Il problema di questi farmaci è che nessuno di loro è stato disegnato specificamente per questo virus. Come fare allora a svilupparne uno che funzioni davvero? I farmaci antivirali più efficaci che abbiamo a disposizione (ad esempio quelli contro l’herpes, l’Hiv o l’epatite B) hanno tutti come bersaglio un enzima del virus. Il coronavirus ha almeno due enzimi, quello che replica il genoma e un altro indispensabile per la maturazione delle sue proteine.

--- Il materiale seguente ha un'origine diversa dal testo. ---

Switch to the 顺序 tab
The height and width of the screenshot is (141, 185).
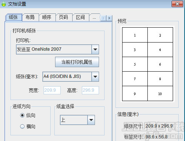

Sono di fatto due le strade percorribili per bloccarli. La prima è quella di trovare al computer molecole in grado di inibirne la funzione. Esistono collezioni virtuali di milioni di composti chimici semplici e software in grado di analizzali. È come cercare, al computer, se il modello di una chiave entra nel modello di una toppa. La seconda strada è quella di fare questi screening per davvero, utilizzando di nuovo centinaia di migliaia di molecole chimiche stavolta reali, su piattaforme robotiche ad alta processività.
Nel caso di questo virus, esistono anche possibilità alternative. Josef Penninger a Viennna stava da anni studiando la proteina Ace2 per il suo potenziale effetto benefico sul cuore. Quando si è scoperto che questa proteina funge anche da recettore per il virus, è stato relativamente semplice provare se questa, una volta somministrata ad alte dosi, riesca a competere con il legame del virus alla cellula. Altri ancora stanno sviluppando anticorpi monoclonali contro il virus sperando di poterlo neutralizzare. Il problema di tutte queste nuove terapie è che ci vorranno molti mesi o addirittura anni prima di trovare le molecole giuste, sintetizzarle, migliorarle chimicamente, provarle prima in laboratorio e poi negli animali, studiarne la tossicità e infine sperimentarle nell’uomo.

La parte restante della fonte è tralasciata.